Extract provided:

|---|

There's something of a stereotype around the CFO function at a company: the person who fills this role is a bean counter, right? A bit of a math geek? Someone with a tight grip on the purse strings and a calculator instead of a wristwatch? It's not a position or personality that's traditionally been defined by innovation and vision, but it's long past time for that perception to change. After all, the CFO role itself definitely has, and it's still evolving.
This week on CFO Weekly, Steven Nutt, CPA, joined host Megan Weis — VP & General Manager, FAO Services at Personiv to talk about what the new strategic CFO has in common with the transactional CFO of the past, and what's different in the C-suite today. Nutt – who has almost three decades of experience in finance and accounting – is the current CFO of Community National Bank and Trust of Texas, where he has overseen remarkable growth, including a 60 percent stock value increase and a 64 percent jump in asset growth.
The CFO Role Has Gone From Transactional to Strategic – But One Thing Never Changes
While the CFO role used to largely center on straightforward accounting skills, Nutt begins by explaining, the updated role CFOs are expected to fill today doesn't mean those skills have been abandoned. It's just as important for CFOs to have a rock-solid accountancy foundation, what's changed is what they build from that foundation.
Nutt explained to Weis that the most prominent change he's seen in the role during his many years as a CPA and financial leader is that CFOs today must "Try to deliver insight instead of numbers." As an example, he cites the way weekly meetings work at Community National Bank and Trust of Texas. "One of the things we do here is meetings once a week. One of those weeks is my turn to try to educate and bring numbers for the month. In the past, accountants gave a whole bunch of numbers, and I've always felt it was more important to tell the story behind the numbers and get into not just the 'what' but the 'why'."

|---|

Collected material:
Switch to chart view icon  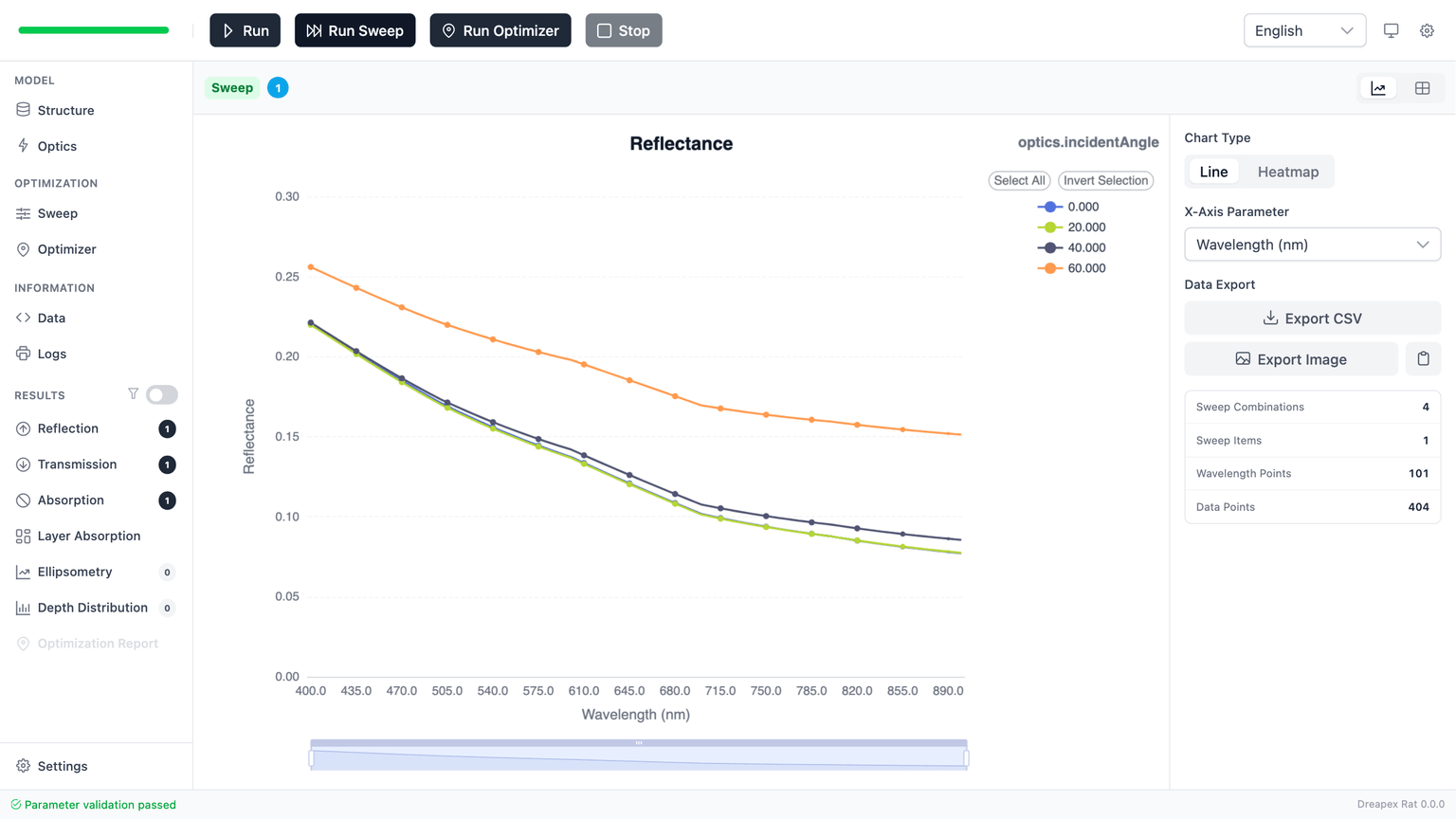pyautogui.click(x=1378, y=88)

|---|

The exercise: Please return, word for word, the passage of the article on the changing CFO role starting at "The CFO Role Has" and ending at "from that foundation.".

Solution below:
The CFO Role Has Gone From Transactional to Strategic – But One Thing Never Changes
While the CFO role used to largely center on straightforward accounting skills, Nutt begins by explaining, the updated role CFOs are expected to fill today doesn't mean those skills have been abandoned. It's just as important for CFOs to have a rock-solid accountancy foundation, what's changed is what they build from that foundation.